§ **Text block**:

As I have taught and trained missionaries as an instructor at BYU, I have observed a common problem. Members of The Church of Jesus Christ of Latter-day Saints want to share the gospel—they want to be great missionaries—but a few misunderstandings and false traditions stand in the way. These misunderstandings can become insurmountable barriers for many that paralyze them with fear and prevent them from opening their mouths and sharing the gospel (D&C 60:2). Perhaps even more unfortunate is that these false traditions have been debunked by Church leaders and yet continue to be entrenched in our culture and class discussions.

The following are three key principles that will help us conquer our fears and open our mouths:

1. Success is measured by invitations not by people’s response.

Too often we think that our success in sharing the gospel is measured by how people react to our message. When they reject it, we think we are a failure and get discouraged and quit. This misunderstanding may also cause us to wait indefinitely for the “perfect time” when they will “definitely accept.” Unfortunately, this “perfect time” never comes and so we never share our message.

Instead of assuming that our success is measured by how others react to our message, we need to reframe success as being measured by our efforts to extend invitations. President Dallin H. Oaks has taught that “success in sharing the gospel is inviting people with love and genuine intent to help them, no matter what their response” (Oaks, Ensign, Nov. 2016, emphasis added). That is a quote every member missionary needs to memorize and recite every morning! Success is inviting, no matter what the response.

If we view it that way, then we won’t limit our invitations based on what response we think we will get. Instead, we will just open our mouths and invite. We can invite people to Church meetings and activities, to our home for scripture study, or to personally read the Book of Mormon. We will not be discouraged or feel that we have failed if they turn us down, as long as we have invited them. We will recognize that the only time we fail is when we fail to invite.

I learned this powerful lesson years ago from a seminary student. One morning, Ashley came into class excited to share with me a missionary experience she had on a school field trip the day before. She explained in detail how she had met a young man on her trip, discussed her beliefs, and ultimately gave him a copy of the Book of Mormon. She was so excited! However, as her story concluded, her countenance fell and her voice softened as she concluded that it was “not a success story” because, in the end, “he wasn’t very interested.”

§ **Recorded information**:
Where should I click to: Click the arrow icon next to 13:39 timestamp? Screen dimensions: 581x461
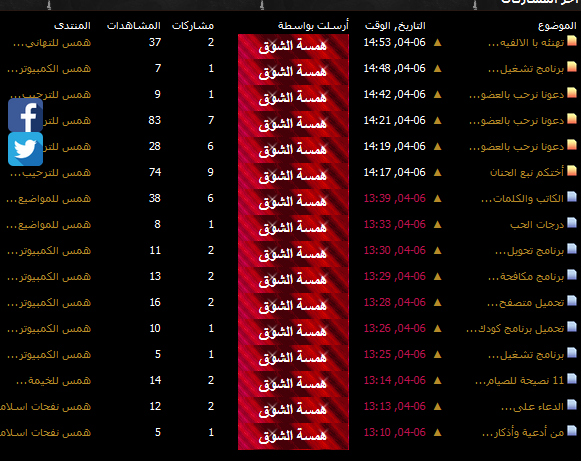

§ **Task set**:
#1 Condense the paragraph of the passage on sharing the gospel that opens "Instead of assuming that our success" into two or three sentences, keeping its main points.
#2 From the passage on sharing the gospel, write out the words that begin at "As I have taught" and stop after "and class discussions.".
#3 According to the passage on sharing the gospel, where did Ashley meet the young man to whom she gave a copy of the Book of Mormon?

§ **The solutions**:
#1 Success in sharing the gospel should be measured by our efforts to extend invitations, not by how others react. President Dallin H. Oaks taught that success is "inviting people with love and genuine intent to help them, no matter what their response" (Ensign, Nov. 2016), a quote every member missionary should memorize and recite each morning.

#2
As I have taught and trained missionaries as an instructor at BYU, I have observed a common problem. Members of The Church of Jesus Christ of Latter-day Saints want to share the gospel—they want to be great missionaries—but a few misunderstandings and false traditions stand in the way. These misunderstandings can become insurmountable barriers for many that paralyze them with fear and prevent them from opening their mouths and sharing the gospel (D&C 60:2). Perhaps even more unfortunate is that these false traditions have been debunked by Church leaders and yet continue to be entrenched in our culture and class discussions.

#3 She met him on a school field trip.